## LESETEXT

-.-.-

Erdoğan wirbt für „türkisches Modell“

(c) REUTERS (UMIT BEKTAS)
  • Drucken

Die Türkei ist eine der wenigen Demokratien im islamischen Raum. Kann Atatürks Republik als Blaupause für die Länder des Arabischen Frühlings dienen? In der Türkei gibt es auch nachdenkliche Kommentare.

Istanbul/Tunis. Erst Ägypten, gestern Tunesien, am heutigen Donnerstag schließlich Libyen: Der türkische Premier Recep Tayyip Erdoğan klappert der Reihe nach die Staaten des Arabischen Frühlings ab. Dabei wirbelt er nicht nur mit antiisraelischer Rhetorik Staub auf und gewinnt damit die Herzen der Araber, es ist auch eine Werbetour für das Modell Türkei als eines islamisch dominierten und gleichzeitig demokratischen Staates, und das Modell seiner islamisch-konservativen AK-Partei.

Dass diese Mission nicht ganz leicht ist, wurde ihm am Mittwoch verdeutlicht, als die Moslembruderschaft etwas verschnupft auf Erdoğans Aufforderung reagierte, wie in der Türkei auch in Ägypten Staat und Religion zu trennen: „Die Umstände, die in der Türkei einen säkularen Staat herbeigeführt haben, unterscheiden sich von denen in Ägypten“, hieß es in einer Mitteilung der Bruderschaft.

Die Reise entspricht jedenfalls Erdoğans Temperament, und er weiß, dass sie zu Hause gut ankommt. Doch in der Türkei gibt es auch nachdenkliche Kommentare. Mehmed Ali Birand weist in der Zeitung „Posta“ darauf hin, dass Demonstrationen wie jene zu Ehren von Erdoğan in Ägypten oft von kleinen Gruppen organisiert würden, denen es um eine ganz bestimmte Botschaft gehe. Tatsächlich fällt bei den TV-Bildern auf, dass alle Demonstranten das gleiche Erdoğan-Plakat in die Höhe reckten. Während der Premier auf der arabischen Straße punktet, macht er sich bei den Eliten nicht gerade beliebt, wenn er ihre Rolle stiehlt und sie als unfähig vorführt, meint Birand.

-.-.-

## AUFGABEN
**A.** Geben Sie den Abschnitt des Lesetexts, beginnend bei „Die Türkei ist“ und endend bei „dienen? In der Türkei gibt es auch nachdenkliche Kommentare.“, wortgetreu wieder.
**B.** Nennen Sie alle Staaten, die der Lesetext mit ihrem Ländernamen erwähnt.
Die Daten sind eigenständiges Material und gehören nicht zum Lesetext.

## GEGEBENE DATEN

-.-.-

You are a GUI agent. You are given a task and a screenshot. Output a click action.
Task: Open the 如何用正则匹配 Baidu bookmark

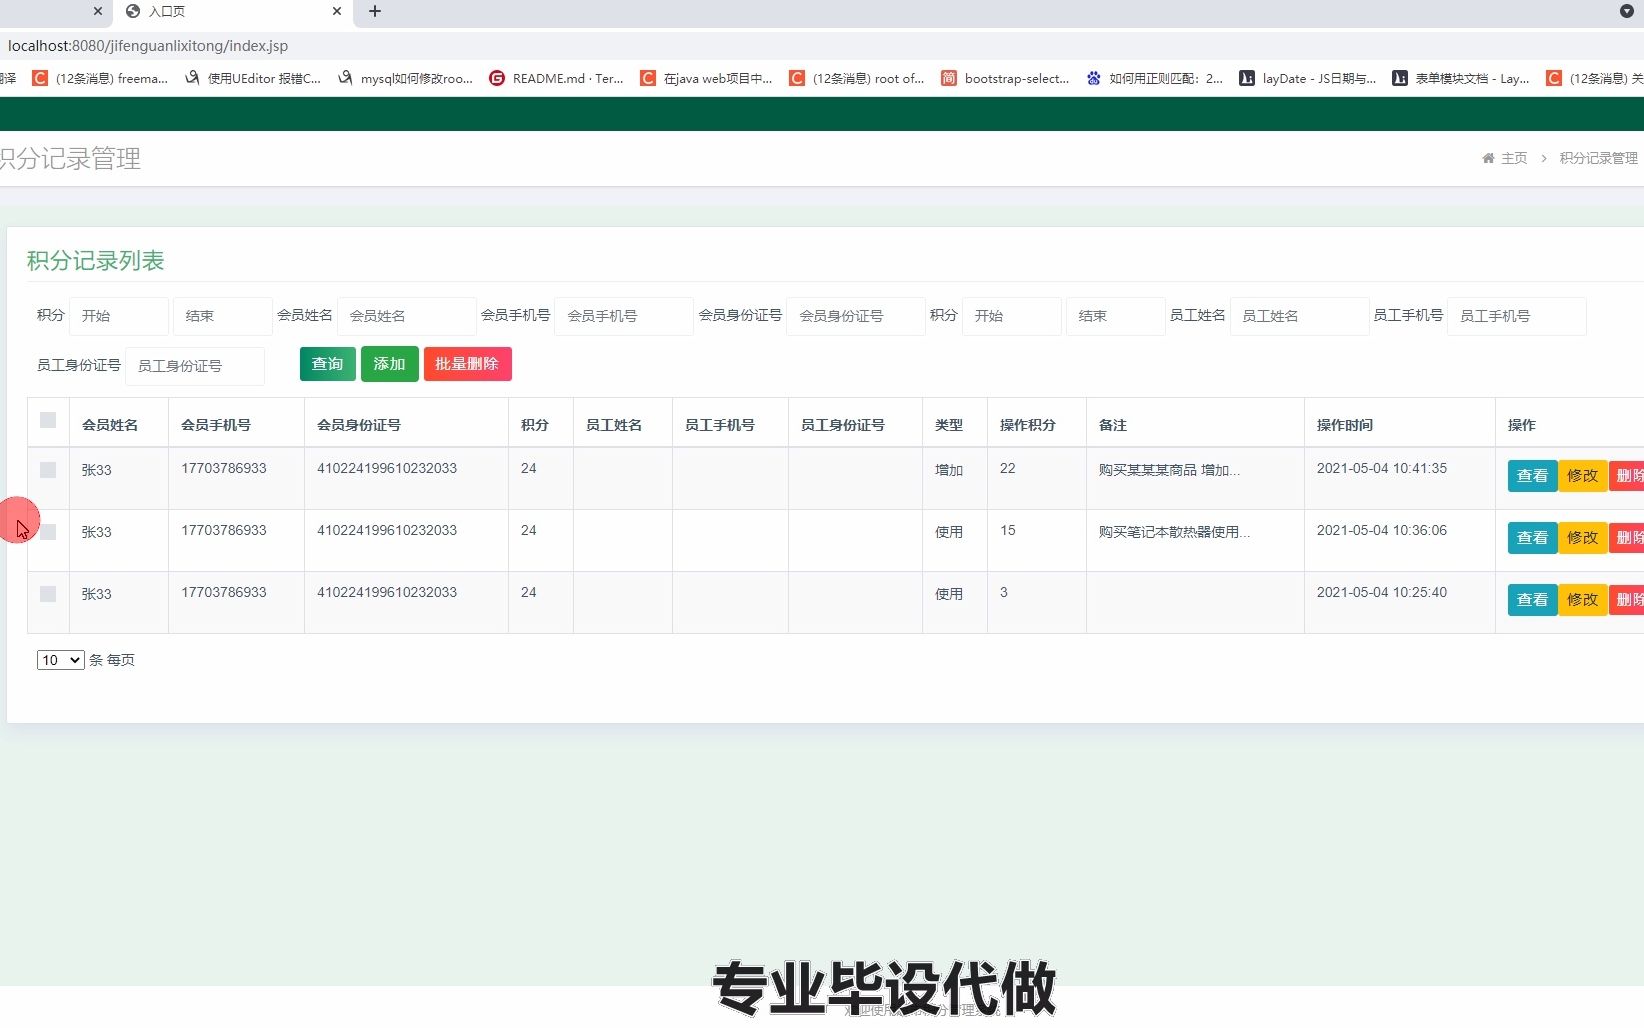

-.-.-

## LÖSUNGEN JE AUFGABE
**A.**
Die Türkei ist eine der wenigen Demokratien im islamischen Raum. Kann Atatürks Republik als Blaupause für die Länder des Arabischen Frühlings dienen? In der Türkei gibt es auch nachdenkliche Kommentare.

**B.** Türkei, Ägypten, Tunesien, Libyen